## Written exercise
Write out, word for word, the lines of data below from the line with "Identify the click" up to and including the line with "Blog (300, 2496)".

** start **

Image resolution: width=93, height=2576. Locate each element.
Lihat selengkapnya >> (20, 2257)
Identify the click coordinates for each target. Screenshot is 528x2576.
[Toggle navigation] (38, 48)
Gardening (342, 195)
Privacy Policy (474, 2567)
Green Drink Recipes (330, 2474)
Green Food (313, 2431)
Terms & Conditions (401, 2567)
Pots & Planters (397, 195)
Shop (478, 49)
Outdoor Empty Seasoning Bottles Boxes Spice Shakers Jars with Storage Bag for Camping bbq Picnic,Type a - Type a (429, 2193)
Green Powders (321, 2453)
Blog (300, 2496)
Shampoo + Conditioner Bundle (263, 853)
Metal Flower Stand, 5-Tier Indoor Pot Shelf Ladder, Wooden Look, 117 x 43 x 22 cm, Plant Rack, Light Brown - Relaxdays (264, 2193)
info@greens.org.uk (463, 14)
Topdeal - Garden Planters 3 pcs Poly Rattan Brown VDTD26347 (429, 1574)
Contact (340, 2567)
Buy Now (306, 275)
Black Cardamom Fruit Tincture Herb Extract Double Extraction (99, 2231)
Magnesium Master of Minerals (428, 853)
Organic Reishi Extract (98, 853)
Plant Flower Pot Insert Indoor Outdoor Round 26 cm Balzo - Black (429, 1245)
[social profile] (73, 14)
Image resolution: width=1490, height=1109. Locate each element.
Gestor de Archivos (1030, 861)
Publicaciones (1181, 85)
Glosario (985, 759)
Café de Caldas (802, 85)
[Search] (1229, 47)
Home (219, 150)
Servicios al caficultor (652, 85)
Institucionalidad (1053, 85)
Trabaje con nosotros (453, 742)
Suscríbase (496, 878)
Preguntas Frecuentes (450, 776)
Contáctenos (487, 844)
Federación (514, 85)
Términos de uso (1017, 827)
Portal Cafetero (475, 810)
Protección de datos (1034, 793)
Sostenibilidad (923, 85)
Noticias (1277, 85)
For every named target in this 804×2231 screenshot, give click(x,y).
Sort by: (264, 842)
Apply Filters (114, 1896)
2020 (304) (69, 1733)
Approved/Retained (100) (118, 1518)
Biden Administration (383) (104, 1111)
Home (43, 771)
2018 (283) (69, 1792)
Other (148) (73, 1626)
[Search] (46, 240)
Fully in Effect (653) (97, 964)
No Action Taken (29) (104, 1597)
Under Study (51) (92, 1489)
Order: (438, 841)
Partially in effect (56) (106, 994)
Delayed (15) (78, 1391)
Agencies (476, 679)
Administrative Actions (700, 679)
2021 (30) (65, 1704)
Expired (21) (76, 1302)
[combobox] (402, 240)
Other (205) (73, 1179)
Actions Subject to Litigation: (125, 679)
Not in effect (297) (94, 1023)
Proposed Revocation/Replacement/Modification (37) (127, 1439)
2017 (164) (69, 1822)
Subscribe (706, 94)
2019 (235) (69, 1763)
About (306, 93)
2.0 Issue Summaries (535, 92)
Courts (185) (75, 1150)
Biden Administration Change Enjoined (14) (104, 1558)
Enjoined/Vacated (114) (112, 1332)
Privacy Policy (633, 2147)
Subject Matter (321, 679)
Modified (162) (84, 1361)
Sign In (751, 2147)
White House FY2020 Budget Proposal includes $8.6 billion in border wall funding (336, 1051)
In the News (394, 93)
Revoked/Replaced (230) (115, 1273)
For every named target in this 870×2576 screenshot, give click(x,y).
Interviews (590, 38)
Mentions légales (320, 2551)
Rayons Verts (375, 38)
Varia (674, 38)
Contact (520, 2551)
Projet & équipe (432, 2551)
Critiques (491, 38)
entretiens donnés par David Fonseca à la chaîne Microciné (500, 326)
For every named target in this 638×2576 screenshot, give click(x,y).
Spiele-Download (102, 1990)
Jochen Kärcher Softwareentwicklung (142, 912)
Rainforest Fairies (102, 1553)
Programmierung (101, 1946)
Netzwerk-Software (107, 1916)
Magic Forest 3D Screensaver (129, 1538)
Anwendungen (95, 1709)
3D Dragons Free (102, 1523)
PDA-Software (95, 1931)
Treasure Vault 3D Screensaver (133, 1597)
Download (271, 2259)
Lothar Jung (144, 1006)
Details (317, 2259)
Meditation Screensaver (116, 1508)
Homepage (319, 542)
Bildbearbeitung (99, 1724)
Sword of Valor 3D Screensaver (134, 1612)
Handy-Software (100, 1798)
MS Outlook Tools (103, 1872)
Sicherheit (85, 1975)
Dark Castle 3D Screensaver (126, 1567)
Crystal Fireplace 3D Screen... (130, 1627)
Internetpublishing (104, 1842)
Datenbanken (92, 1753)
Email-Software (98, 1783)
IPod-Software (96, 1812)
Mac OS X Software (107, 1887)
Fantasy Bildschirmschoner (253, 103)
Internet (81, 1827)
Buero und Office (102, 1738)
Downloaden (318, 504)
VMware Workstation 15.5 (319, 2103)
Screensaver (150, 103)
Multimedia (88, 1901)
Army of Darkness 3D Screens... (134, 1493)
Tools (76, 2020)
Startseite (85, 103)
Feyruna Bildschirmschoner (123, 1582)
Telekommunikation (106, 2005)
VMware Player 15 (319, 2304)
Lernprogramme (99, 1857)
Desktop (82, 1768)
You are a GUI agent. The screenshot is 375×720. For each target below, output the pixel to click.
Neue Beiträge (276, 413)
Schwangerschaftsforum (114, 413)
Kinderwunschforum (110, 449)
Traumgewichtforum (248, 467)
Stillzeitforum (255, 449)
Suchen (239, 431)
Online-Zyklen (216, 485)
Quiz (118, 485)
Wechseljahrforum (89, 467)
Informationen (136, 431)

** end **

## Solution to the exercise
Identify the click coordinates for each target. Screenshot is 528x2576.
[Toggle navigation] (38, 48)
Gardening (342, 195)
Privacy Policy (474, 2567)
Green Drink Recipes (330, 2474)
Green Food (313, 2431)
Terms & Conditions (401, 2567)
Pots & Planters (397, 195)
Shop (478, 49)
Outdoor Empty Seasoning Bottles Boxes Spice Shakers Jars with Storage Bag for Camping bbq Picnic,Type a - Type a (429, 2193)
Green Powders (321, 2453)
Blog (300, 2496)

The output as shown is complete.